Jean Gaulin, UDS chairman and CEO, said, "This really is a winning combination for our stockholders. UDS shareholders will receive a substantial premium, which reflects a more appropriate valuation for the stock and captures value that the market has otherwise been slow to recognize.''

With the addition of the UDS refining assets, Valero said it would have the most geographic diversity among US refiners.

Like Valero's six refineries, the seven UDS refineries are generally high-conversion facilities that produce cleaner-burning fuels including reformulated gasoline, California Air Resources Board formula gasoline and CARB diesel. Valero will also acquire UDS's 4,600-mile pipeline network, including the Shamrock Logistics MLP and associated assets.

Greehey said, "We will benefit from enhanced financial performance through realization of numerous potential synergies among the facilities, including multi-refinery purchasing and inventory optimization. We estimate that these synergies will have a benefit in excess of $200 million/year.

"The current industry fundamentals and the long-term outlook for our business have never been better. Refined product inventories continue to trend at historically low levels.

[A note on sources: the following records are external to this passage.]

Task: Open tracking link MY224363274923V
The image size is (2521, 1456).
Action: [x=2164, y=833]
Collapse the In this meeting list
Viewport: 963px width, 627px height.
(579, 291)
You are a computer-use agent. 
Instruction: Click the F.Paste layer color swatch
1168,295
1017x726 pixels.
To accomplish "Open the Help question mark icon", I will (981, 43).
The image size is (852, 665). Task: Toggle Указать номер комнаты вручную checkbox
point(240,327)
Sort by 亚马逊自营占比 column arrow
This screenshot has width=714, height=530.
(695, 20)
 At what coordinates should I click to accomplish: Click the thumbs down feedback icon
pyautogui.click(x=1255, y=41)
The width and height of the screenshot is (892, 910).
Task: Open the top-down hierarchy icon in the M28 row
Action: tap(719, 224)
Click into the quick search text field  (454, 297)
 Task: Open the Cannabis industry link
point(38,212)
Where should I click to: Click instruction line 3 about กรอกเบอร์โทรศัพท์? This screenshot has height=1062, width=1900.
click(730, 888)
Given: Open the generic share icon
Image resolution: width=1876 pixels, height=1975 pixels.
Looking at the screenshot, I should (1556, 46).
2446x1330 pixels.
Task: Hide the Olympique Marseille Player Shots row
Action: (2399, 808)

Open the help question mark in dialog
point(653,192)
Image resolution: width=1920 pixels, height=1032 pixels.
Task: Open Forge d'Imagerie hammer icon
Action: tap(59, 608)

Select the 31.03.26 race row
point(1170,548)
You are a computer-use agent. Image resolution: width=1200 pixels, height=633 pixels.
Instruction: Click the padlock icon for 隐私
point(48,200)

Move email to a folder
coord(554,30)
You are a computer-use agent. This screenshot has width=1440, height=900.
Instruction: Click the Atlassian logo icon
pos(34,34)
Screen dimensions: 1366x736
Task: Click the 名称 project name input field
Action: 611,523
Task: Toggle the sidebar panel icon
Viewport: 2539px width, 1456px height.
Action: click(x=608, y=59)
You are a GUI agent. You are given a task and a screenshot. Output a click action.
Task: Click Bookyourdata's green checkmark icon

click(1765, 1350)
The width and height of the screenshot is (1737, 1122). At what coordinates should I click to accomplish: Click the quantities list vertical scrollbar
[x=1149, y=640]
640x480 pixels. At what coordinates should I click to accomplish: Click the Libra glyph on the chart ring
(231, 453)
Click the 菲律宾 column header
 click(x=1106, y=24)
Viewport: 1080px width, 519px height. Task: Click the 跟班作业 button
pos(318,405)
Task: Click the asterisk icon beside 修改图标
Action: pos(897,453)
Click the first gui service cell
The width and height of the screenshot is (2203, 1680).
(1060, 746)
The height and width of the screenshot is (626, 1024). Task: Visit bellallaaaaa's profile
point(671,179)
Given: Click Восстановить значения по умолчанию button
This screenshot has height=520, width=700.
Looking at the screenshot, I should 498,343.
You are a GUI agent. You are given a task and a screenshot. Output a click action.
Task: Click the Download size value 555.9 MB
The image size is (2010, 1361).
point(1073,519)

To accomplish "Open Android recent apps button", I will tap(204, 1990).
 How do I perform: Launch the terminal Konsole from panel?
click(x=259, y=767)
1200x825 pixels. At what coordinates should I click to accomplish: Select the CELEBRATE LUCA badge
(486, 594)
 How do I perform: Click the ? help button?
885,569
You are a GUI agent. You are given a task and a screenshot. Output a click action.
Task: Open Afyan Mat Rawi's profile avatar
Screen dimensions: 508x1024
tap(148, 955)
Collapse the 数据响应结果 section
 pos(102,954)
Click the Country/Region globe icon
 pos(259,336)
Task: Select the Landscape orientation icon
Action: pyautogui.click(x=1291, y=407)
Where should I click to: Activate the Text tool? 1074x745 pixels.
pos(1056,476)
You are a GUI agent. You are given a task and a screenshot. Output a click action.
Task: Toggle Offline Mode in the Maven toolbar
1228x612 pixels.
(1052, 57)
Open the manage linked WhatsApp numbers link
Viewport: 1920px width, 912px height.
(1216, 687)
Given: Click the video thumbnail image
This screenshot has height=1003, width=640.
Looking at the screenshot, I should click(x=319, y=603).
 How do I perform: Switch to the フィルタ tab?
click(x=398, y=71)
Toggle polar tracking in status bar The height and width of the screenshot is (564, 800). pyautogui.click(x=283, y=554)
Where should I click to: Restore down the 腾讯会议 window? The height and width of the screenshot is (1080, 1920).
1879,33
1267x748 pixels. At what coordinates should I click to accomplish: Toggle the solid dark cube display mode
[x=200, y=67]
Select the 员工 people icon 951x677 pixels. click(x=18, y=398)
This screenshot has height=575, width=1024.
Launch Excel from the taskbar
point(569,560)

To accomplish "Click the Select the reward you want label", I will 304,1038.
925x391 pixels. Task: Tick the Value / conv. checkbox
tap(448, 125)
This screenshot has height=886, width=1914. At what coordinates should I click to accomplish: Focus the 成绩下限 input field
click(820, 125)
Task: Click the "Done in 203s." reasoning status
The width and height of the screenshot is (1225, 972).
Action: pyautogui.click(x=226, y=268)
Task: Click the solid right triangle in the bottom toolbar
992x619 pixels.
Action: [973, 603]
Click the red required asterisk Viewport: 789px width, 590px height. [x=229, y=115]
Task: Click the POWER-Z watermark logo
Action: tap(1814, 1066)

At the same time, gasoline and distillate demand remain strong. With limited excess refining capacity in the US, there is very little room for inventories to build substantially in the near future. This should continue to keep the supply/demand balance tight and support healthy refining margins going forward."

UDS owns gasoline stations branded Ultramar, Diamond Shamrock, Beacon, and Total at more than 2,500 sites in the West, Southwest, and Mid-Continent, and in Eastern Canada. The company also supplies 2,500 dealer, truck stop, and cardlock sites in the Southwest, Mid-Continent, and Eastern Canada.

In addition, UDS operates one of the largest home heating oil businesses in North America, supplying 250,000 households.

Greehey said, "We're excited to substantially grow our retail presence because retail margins are counter-cyclical to refining margins, so in the event we experience lower refining margins, retail margins will help stabilize our earnings." Greehey will remain Valero chairman and CEO. Four UDS directors will be added to the Valero board, expanding it to 13. Gaulin will work with Greehey on the organization of the new Valero, and then will retire.

The boards of both companies have approved the transaction, which is subject to the approval of stockholders and regulators. The acquisition is expected to close by the end of the year.

Valero has 3,100 employees and had revenues of nearly $15 billion in 2000. It has six refineries in Texas, Louisiana, New Jersey, and California with a combined distillation capacity of 712,000 b/d, according to an Oil & Gas Journal survey. It bulk markets in 34 states and operates 350 retail locations in California.

UDS has more than 20,000 employees and had $17 billion in revenues last year. It operates seven refineries in the US and Canada with total throughput capacity of 750,000 b/d, according to an OGJ survey. It has nearly 5,000 retail gasoline/convenience stores, and petrochemicals and home heating oil businesses.